* The tasks:
1/ In the passage on the Tommy Westphall universe, which detective is said to be seen meeting Agent Mulder from The X-Files?
2/ Resume the passage on the Tommy Westphall universe, continuing from its final sentence.

Complex charts have been devised to trace the links and connections between all of these shows and demonstrate that if Detective John Munch can be seen meeting Agent Mulder from The X-Files and then later seen in the same bar as Jimmy McNulty from The Wire then that implies that Mulder and McNulty must walk in the same world and breath the same air, and could even hypothetically meet up at some point to chat about alien invasions, or about how the failure of the Baltimore public school system traps children in a cycle of poverty that inevitably funnels them into violent and drug-related crime.

In response, some admirably detailed and well-reasoned counter arguments have been presented to suggest that we should discount the Tommy Westphall universe entirely, which suggests that the idea that Six Feet Under, Buffy the Vampire Slayer and The Dick Van Dyke Show might all share the same fictional continuity has given at least a few people some sleepless nights. For some, it is the implication that all these narratives are imagined by Tommy that rankles, as many viewers are off put by fictions within fictions and cannot abide another layer of separation from reality. For others (myself included), the objection stems from the sense that merging these fictions undermines their individual affect. Who can care about the Baltimore public school system while the planet is being invaded by aliens? (Or alternately: who cares about aliens while Baltimore’s public school system is crumbling?) The Tommy Westphall debate might seem absurd on the surface, but it resonates because successful fiction amounts to more than just what we see on the screen or read on the page; it also involves the connections, interpretations and imaginative speculations that we make as part of the act of viewing and reading.

* Data segment:
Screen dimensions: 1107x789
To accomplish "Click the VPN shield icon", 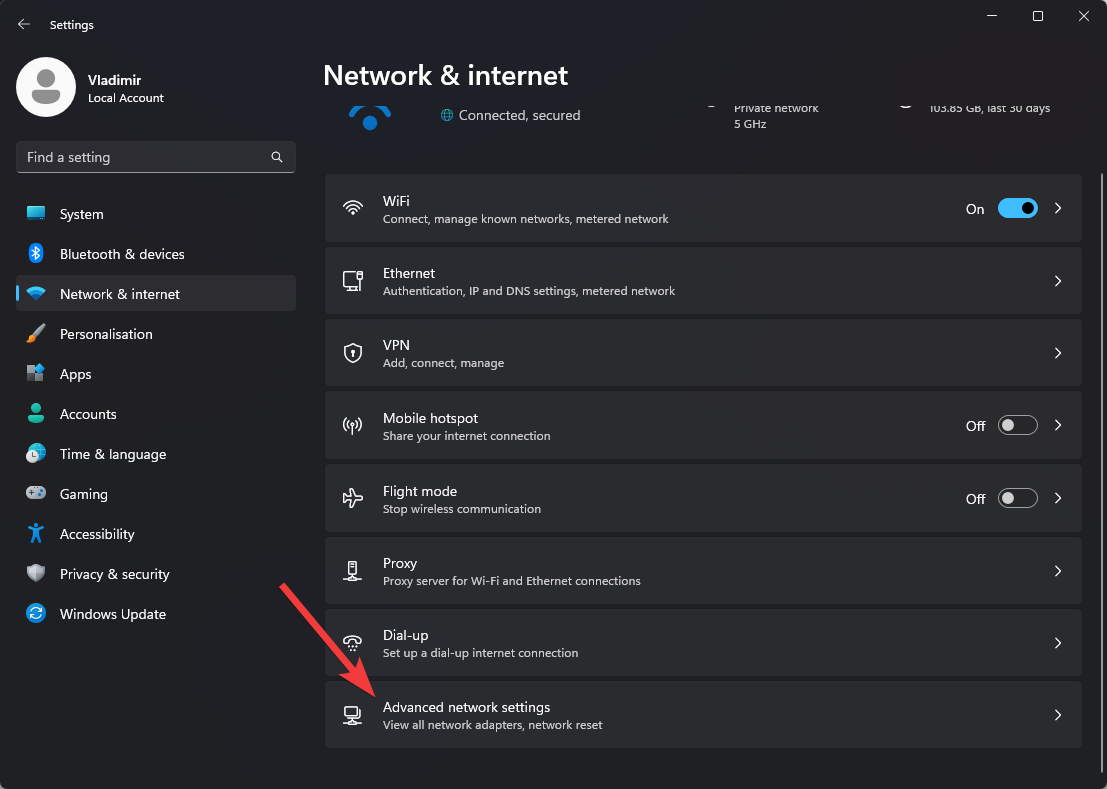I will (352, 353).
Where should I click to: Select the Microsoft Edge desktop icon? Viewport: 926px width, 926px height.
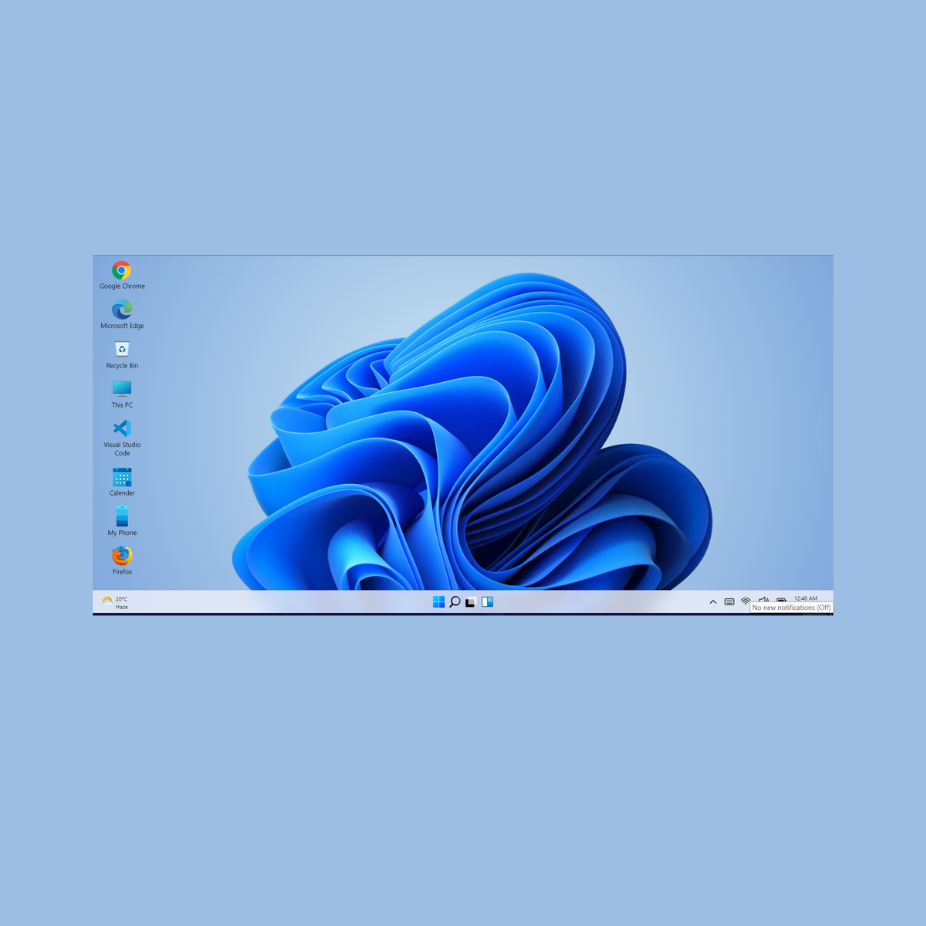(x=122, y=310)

* Answers to the problems:
1/ Detective John Munch.

2/
The canon welding that Mitchell embarks upon in The Bone Clocks presents a similar problem to that of Tommy Westphall’s snow globe, in that the impact of some of his fiction is weakened when it is explicitly positioned within a shared continuity. The time-transcending antics of the Horologists and their fellow Atemporals makes some of the mundane action of Mitchell’s novels feel trivial. The fantastical elements can also appear overblown and absurd when placed against some of the beautifully realised human moments.

In a recent interview with Kathryn Schultz, Mitchell stated that he now considers all of his fiction to constitute a single ‘Über-book’. I am at something of a loss as to what the overall purpose of this Über-book might be. Many novelists revisit old characters, of course, often as a way of paying tribute to past works and providing Easter eggs for constant readers. The brief mention of Francis Abernathy from The Secret History (1992) in Donna Tartt’s latest novel, The Goldfinch (2013), for example – or Robertson Davies wheeling out Dunstan Ramsey, the protagonist of Fifth Business (1970), for a winking cameo or two in his final novels. But Mitchell’s world-building in The Bone Clocks goes well beyond that. The subtle connections between Stephen King’s various fictions are initially used to great effect: hinting at a larger, darker and more threatening universe than the human imagination can properly comprehend, right up until the rules and structure of that universe are explicitly laid out in his Dark Tower series (1982-2004) and the entire endeavour collapses under the leaden weight of its own earnestness. Is the Über-book a multitude of stories that build into a singular internally consistent fiction like that found in Balzac’s Human Comedy, Neil Gaiman’s Sandman comic books, or Iain M. Banks’ Culture series? Or is it more like the Nathan Zuckerman novels of Philip Roth, where the uncertain and contradictory reappearances of characters between books are used to reflect overtly on the constructedness of the fiction?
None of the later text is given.